Hatırlıyor musun?
Çok yakışırdın yanıma.
Belki de en çok sen yakışmıştın.
Kızıyorum sana, özellikle geceleri. Çünkü sabahları hep bir koşturma hali, gelmiyorsun aklıma. Geliyorsun ama anca radyoda "o şarkı” çalarsa. Niye geceleri diyeceksin. O bile çalmıyor artık... belki şarkılar bile bizi ayırmaktan yana hakkını kullanıyor. Bilmiyorum ama çok kızıyorum sana. Niye kızıyorum değil mi?
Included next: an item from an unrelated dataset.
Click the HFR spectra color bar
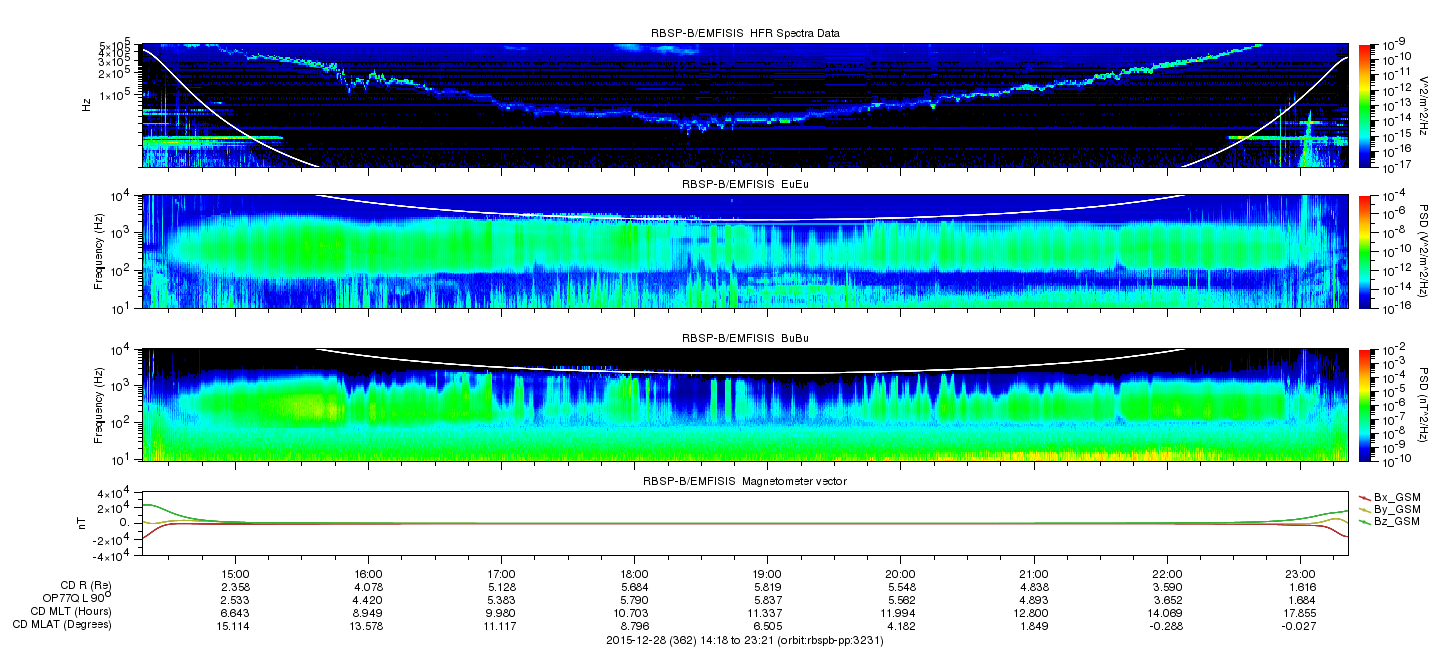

Dün, "tam benlik" diyerek giydiğim kazağı bile bugün ihtiyacı olan birine verdim. Dün, "beni anlatıyor." diyerek dinlediğim şarkıyı bugün radyoda yine duyduğumda frekansı değiştirdim. halbuki ne çok severek giymiştim o kazağı, ne çok huzurla dinlemiştim o şarkıyı. Seni de ne çok sevmiştim. Belki sen de öyleydin. Bedenden bedene gezdin, ruhtan ruha. Belki o zamanlar benim sana ihtiyacım vardı. Belki bugün başkasının ilacı oluyor, onu ısıtıyor, onu dinliyor, ona yakışıyorsun. Kızmıyorum... nasıl kızayım? insan, sevmediği yemeği bile sırf sağlıklı diye zorla yediğinde sinir oluyor. Sana nasıl zorla, "beni sev." diyebilirim? Kızmıyorum artık... Anladım ki insan kızmadığında, özlemeye başlıyormuş meğer. Ne güzel insansın, yanımda yokken bile bir şey daha öğrettin bana.